WORK REQUEST: Write the next part of the pharmacology course description, picking up after its last sentence.

··· PAGE TEXT ···

The Pharmacology section includes theory lessons. These begin with an introduction to two parts of General Pharmacology: Pharmacodynamics and Pharmacokinetics. Pharmacodynamics studies the starting points according to which medicines produce their effects. The course focuses on the interaction of drugs with receptors. Different types of agonists and antagonists are discussed based on the concepts of affinity and intrinsic activity. The lessons in Pharmacokinetics discuss the disposition processes that determine the course of the drug in an organism. Transport through cell membranes and cell layers, absorption (uptake from the outside world), distribution (distribution of pharmacone to the tissues), elimination processes (metabolism and excretion) and clearance of medicinal products are discussed. This basic knowledge is then applied to document the fate of pharmaca in organisms using compartmental models. Biological availability, elimination half-life, effects of different routes of administration, dose and dose interval are addressed.

··· THE DATA ···

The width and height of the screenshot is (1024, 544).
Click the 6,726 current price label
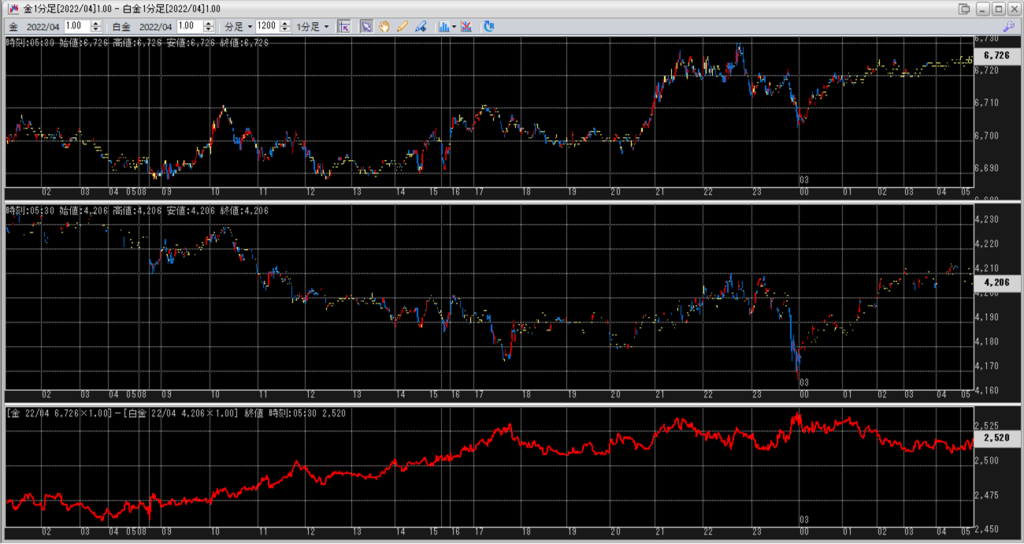click(997, 56)
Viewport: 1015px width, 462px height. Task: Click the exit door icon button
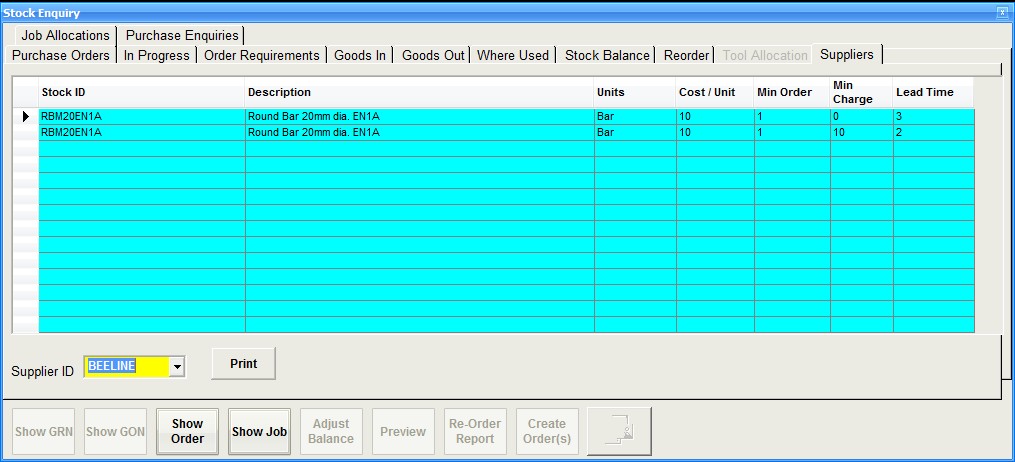[619, 432]
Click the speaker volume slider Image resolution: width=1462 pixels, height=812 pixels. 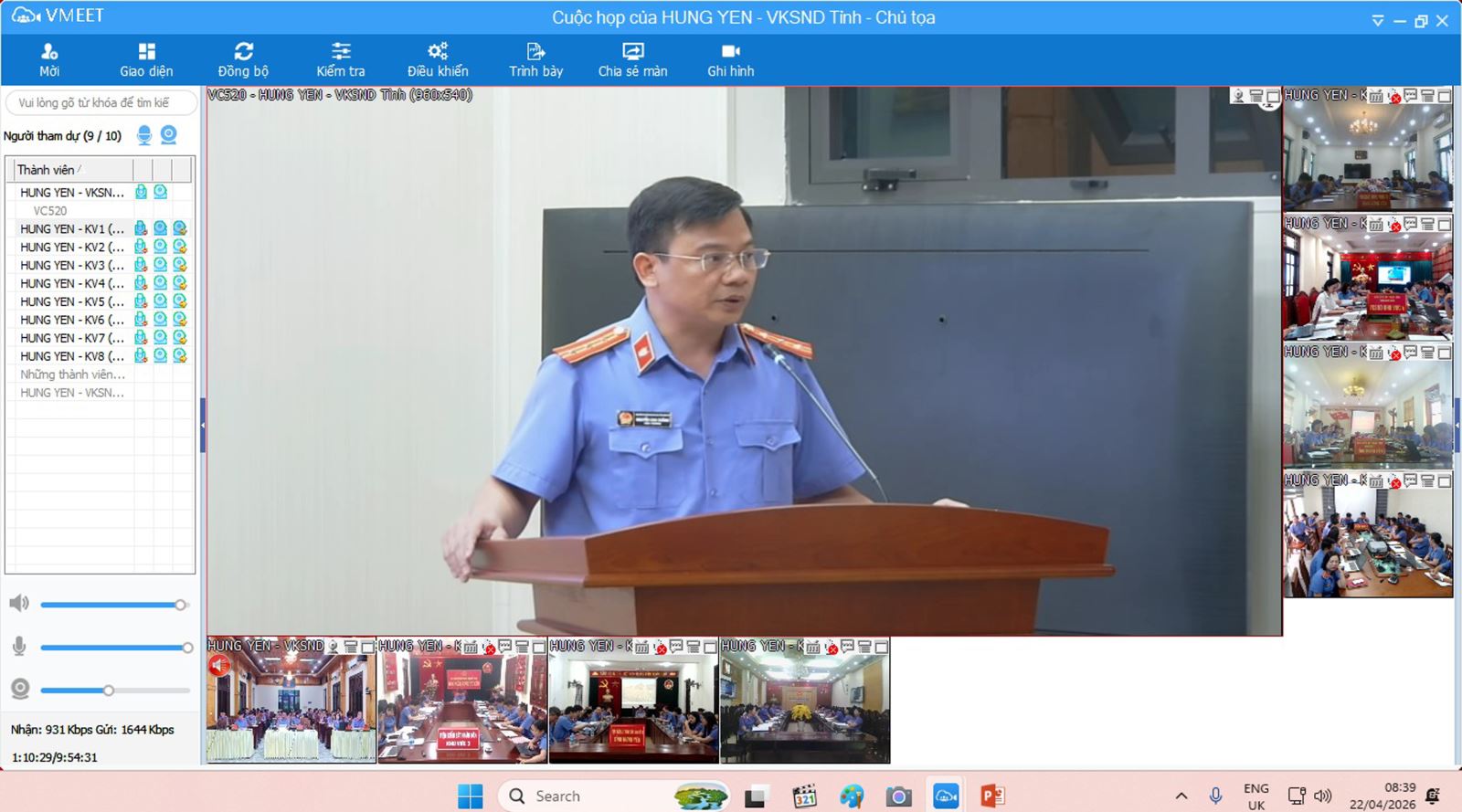pos(110,605)
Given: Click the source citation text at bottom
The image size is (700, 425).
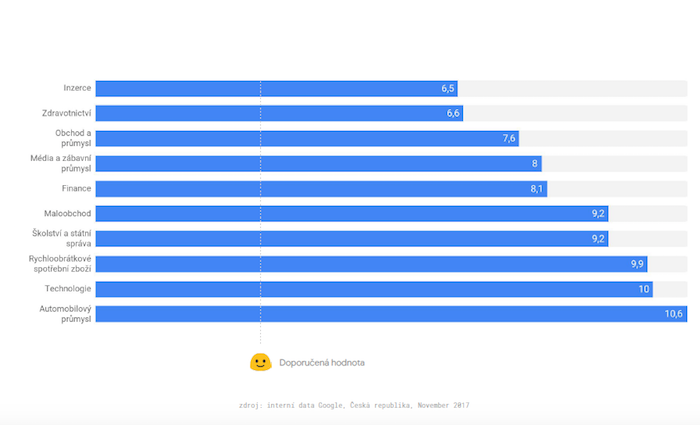Looking at the screenshot, I should (x=349, y=405).
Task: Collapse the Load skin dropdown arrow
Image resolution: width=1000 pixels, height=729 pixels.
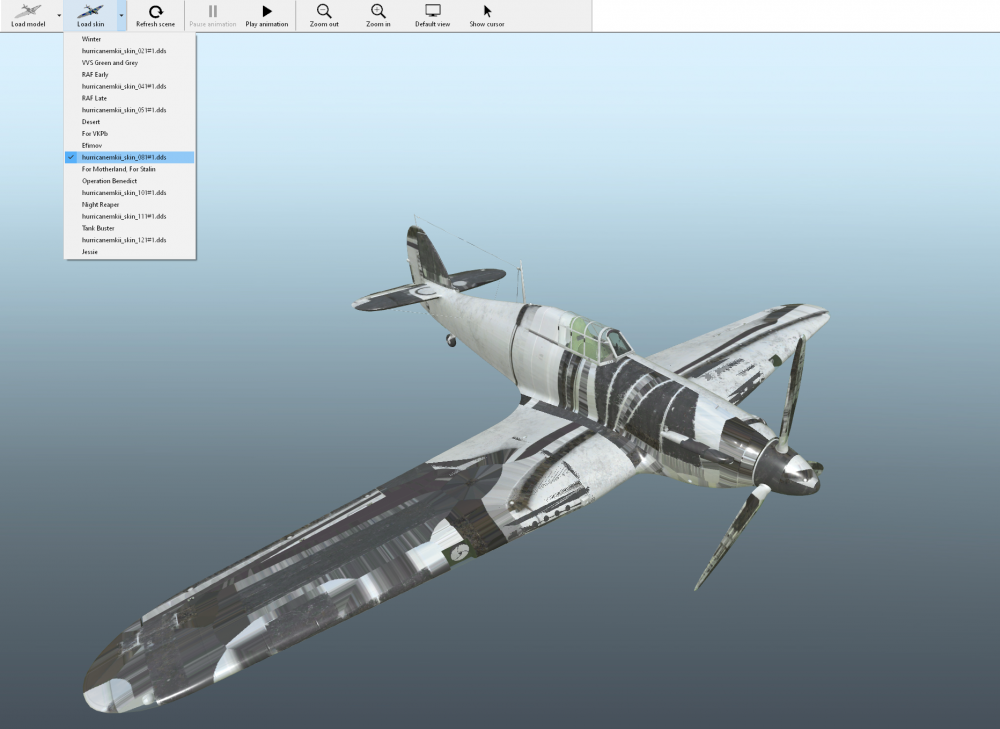Action: click(x=121, y=16)
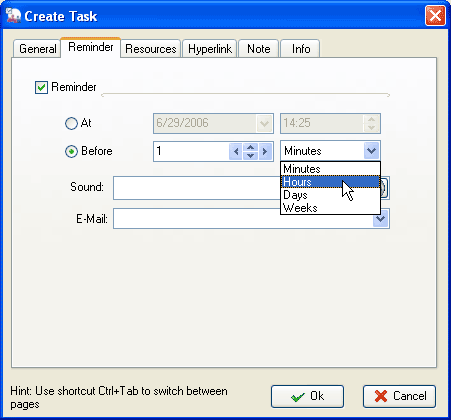
Task: Select the Before radio button
Action: tap(71, 151)
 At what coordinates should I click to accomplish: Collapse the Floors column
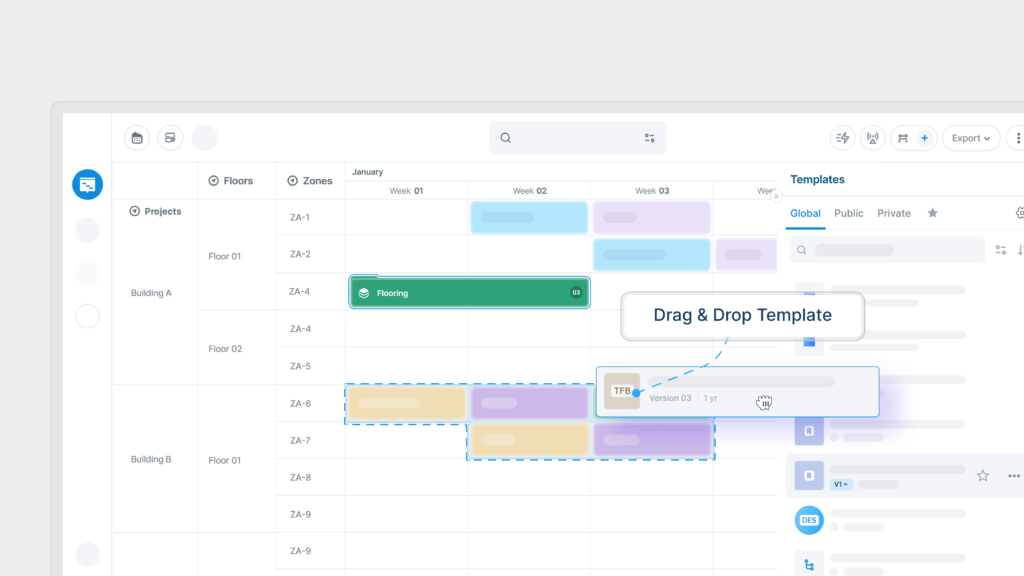(x=213, y=181)
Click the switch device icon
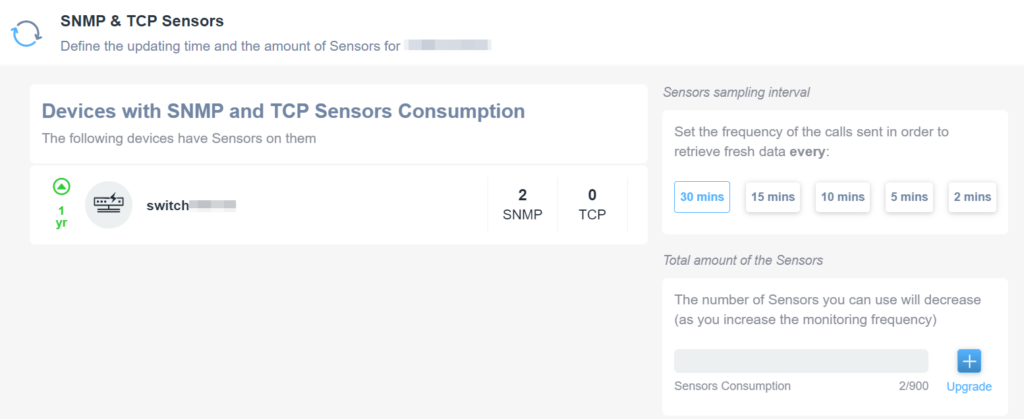Viewport: 1024px width, 419px height. (108, 204)
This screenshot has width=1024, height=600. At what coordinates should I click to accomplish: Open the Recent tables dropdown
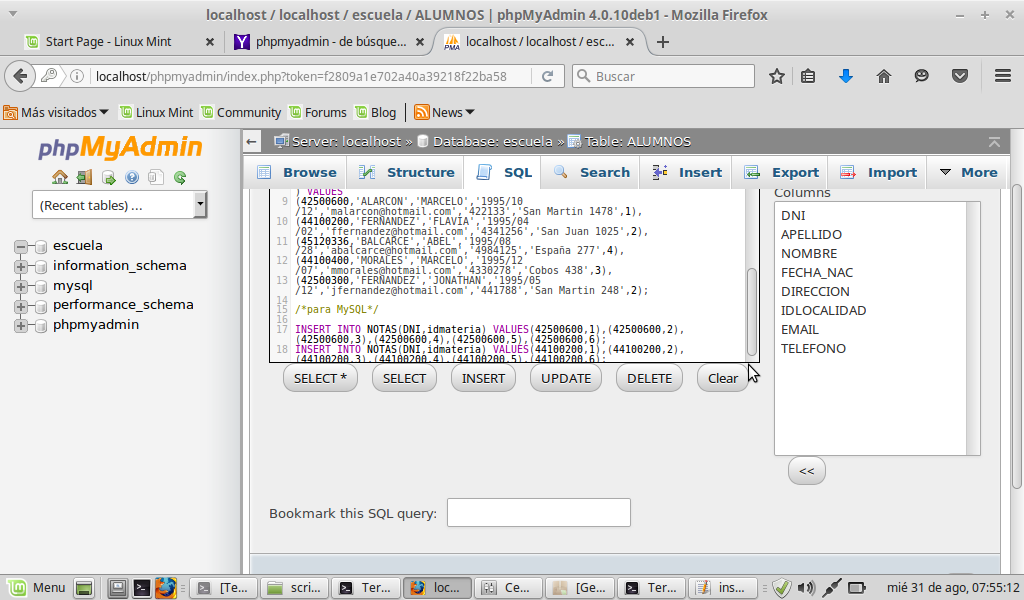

···

FINAL ANSWER:
The other theory lessons are devoted to Special Pharmacology. This section provides knowledge of the mechanism of action, effects and major indications of large classes of medicinal products. A selection has been made of medicines with applications in: the autonomic nervous system, allergy and inflammation, the cardiovascular system, thrombosis, pain management, local and general anaesthesia, the respiratory system, the gastrointestinal system and the central nervous system (neurodegenerative disorders, anxiolysis, psychosis, depression and epilepsy), the reproductive system and the immune system. As far as immunopharmacology is concerned, the following groups of medicines are discussed: therapeutically used antibodies and derivatives, therapeutically used cytokines and medicines with a direct effect on their action, immunosuppressants and immunomodulators, the antiviral repertoire.
The applied Pharmacokinetics uses, among other things, computer simulations to give the student practical insight into the principles and consequences of pharmacokinetics. In addition, the students investigate the influence of administration methods and patient-related factors (age, liver and kidney function) on the course of plasma levels of a number of medicines. The students write a short report on the results.